Travel with babies presents unique challenges but don't let that stop you from going on a family vacation!
I traveled with both my girls when they were two month old babies. Some of our best memories are traveling with our babes and I'm sure yours will be too!
And just so you know, most airlines do not have a minimum age required for flying so as soon as you have passports and feel ready you can start planning!
As long as your baby is healthy you should have no problem traveling. Most people love babies so don't worry about bringing baby along-they will get lots of love and attention from everyone along the way.
And if you are really worried you can do what one parent we know did and prepare cute kits with earplugs, a candy and a thank you note and pass them out before hand! LOL! Read on and get totally prepared!
A lady from the Philippines gave birth on a flight from the Philippines to India last summer. The airline granted her free air travel for the rest of her life. Talk about going the extra mile to get the ultimate travel deal.
Granted, having a birthday on an airline is probably a little young for travel, but let’s face it, we have all traveled with babies not much older. So how young is too young for air travel?
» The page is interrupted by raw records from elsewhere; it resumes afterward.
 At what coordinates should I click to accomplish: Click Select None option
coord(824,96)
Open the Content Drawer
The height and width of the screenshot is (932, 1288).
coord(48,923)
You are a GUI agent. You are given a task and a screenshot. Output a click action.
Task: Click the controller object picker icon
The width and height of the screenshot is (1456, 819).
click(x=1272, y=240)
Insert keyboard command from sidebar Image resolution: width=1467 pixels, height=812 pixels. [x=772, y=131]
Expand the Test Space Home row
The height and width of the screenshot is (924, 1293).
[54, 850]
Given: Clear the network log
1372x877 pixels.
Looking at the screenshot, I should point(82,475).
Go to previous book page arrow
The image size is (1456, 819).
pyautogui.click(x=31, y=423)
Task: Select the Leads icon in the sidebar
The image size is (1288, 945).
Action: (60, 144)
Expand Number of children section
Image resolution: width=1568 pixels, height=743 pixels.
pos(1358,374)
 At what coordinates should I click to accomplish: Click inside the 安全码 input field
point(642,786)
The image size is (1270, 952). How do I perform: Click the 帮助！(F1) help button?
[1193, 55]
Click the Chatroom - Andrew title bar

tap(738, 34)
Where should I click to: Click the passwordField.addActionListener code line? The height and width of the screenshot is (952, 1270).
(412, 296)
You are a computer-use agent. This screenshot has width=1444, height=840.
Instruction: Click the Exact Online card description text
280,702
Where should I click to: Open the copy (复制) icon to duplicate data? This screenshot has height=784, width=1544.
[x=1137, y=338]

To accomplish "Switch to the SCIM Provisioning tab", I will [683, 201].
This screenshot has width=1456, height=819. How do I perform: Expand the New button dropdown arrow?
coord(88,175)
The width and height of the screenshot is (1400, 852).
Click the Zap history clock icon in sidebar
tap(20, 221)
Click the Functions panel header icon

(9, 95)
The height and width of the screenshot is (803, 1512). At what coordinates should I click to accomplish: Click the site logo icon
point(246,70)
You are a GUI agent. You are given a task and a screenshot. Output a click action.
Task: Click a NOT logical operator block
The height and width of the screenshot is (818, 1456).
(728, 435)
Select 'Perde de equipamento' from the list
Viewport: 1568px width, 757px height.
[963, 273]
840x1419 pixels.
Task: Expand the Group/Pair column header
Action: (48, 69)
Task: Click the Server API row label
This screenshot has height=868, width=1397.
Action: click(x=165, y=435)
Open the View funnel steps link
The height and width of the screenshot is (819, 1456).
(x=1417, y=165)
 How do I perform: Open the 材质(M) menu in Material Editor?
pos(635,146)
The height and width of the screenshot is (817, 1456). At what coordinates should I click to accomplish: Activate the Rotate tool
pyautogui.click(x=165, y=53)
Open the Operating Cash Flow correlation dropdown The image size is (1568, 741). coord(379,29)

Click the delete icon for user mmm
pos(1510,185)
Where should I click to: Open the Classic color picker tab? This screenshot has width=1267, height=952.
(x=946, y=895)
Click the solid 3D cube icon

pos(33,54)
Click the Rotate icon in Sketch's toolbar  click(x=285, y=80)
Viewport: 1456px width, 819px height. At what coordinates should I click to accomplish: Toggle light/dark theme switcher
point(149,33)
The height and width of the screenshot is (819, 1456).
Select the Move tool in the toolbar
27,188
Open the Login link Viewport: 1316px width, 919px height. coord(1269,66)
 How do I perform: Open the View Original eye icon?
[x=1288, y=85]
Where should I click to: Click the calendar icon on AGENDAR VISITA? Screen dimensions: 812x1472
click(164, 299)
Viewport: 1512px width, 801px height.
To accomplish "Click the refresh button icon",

For the sake of the health of the baby, the Philippine woman and her baby were delivered to India because he was two months premature. But the question remains, if the baby had been full-term would the flight have continued to its final destination? Most airlines do not recommend that pregnant women travel in the their final month. Most airlines will not let women fly within seven days before or after their due date, check with your preferred airline for specifics. Glad we got that cleared up.
Let’s assume you gave birth on solid ground. When is the recommended time for you to fly with your baby? Some travelers will sing the praises of early travel, citing the fact that toddlers are super squirmy and a real handful on long flights. If you don’t fancy walking the aisles with your toddler on your flight over the Pacific, then consider sneaking in a trip in the “sweet spot” between three-to-six-months old when babies like to sleep through their flights.
Many young babies need to suck something on take off and landing because their ear canals are very small and this relieves any pain they may have with changes in air pressure. Keep a pacifier close by and a bottle, or be prepared to nurse on take off and landing. Kids tend to have trouble “clearing their ears” for years.
No matter how old your little bundle of joy is, the baby needs a passport. So maybe the process of procuring one will dictate the date of his or her first flight. If you think you’ll need to travel, file for the passport when you bring baby home.
Here is some great advice from Doctors about Travel with Babies:
“Airplanes are great places to get sick. Family gatherings are, too. Don’t take your baby anywhere until he has received the first set of vaccines. This includes a pertussis vaccine, which can be given at 6 weeks of age at the earliest but is typically given at the 8-week newborn check. Even with these vaccines your baby will not have other vaccines such as influenza, so think carefully about limiting exposure.” –– Dr. Pia Fenimore, LNP Lancaster Pediatric Associates
One of the most important considerations in determining how early a baby can fly has nothing to do with the baby, and rather focuses on the health of the mother.
“Mom should be healthy and recovered from the delivery. Women are at greater risk of problems such as blood clots in the legs after delivering a baby, and sitting for a long period on an airplane only increases this possibility. If you travel this early, you should wear support hose, drink plenty of fluids, and get up frequently during the flight to walk and stretch.” ––Dr. Shari Nethersole a Specialist in General Pediatrics at Boston Children's Hospital and an instructor in Pediatrics at Harvard Medical School.
If you travel with a baby you’re not going to be traveling light. The days of throwing your things in a bag and heading out on vacation are long gone. This is true for travel in cars as well as planes. Babies need so many more things than toddlers––car seats, strollers, play pens, etc. Plus, you have to pack many “just-in-case” provisions on the plane. If you aren’t up for the schlep, probably best to stay home and let grandma and grandpa come to you.
The big surprise
No matter how you plan, you’ll have to be ready for the unexpected. Whether that’s a long airport delay or car trouble. Add to that the unpredictability of your little bundle of joy and you’re most likely exhausted and probably not the best company. Be prepared when you head out on your vacation. Try to make sure you have many backups in terms of clothes and provisions in case of unforeseen delays or last minute schedule changes.
Beware eating and sleeping changes…
Depending on the age of your baby, it’s likely the sleeping patterns of your little one will have been predictable at home. If they are, travel changes a baby’s clock. Anticipate your baby’s new schedule. This is a perfect time to let friends and family help take care of a colicky baby or a baby who just doesn’t want to let go of the day.
All in all when you decide to travel with your baby you will need a lot of patience. The good news is that some babies and children get to be amazing travelers when they’re exposed to travel at a young age.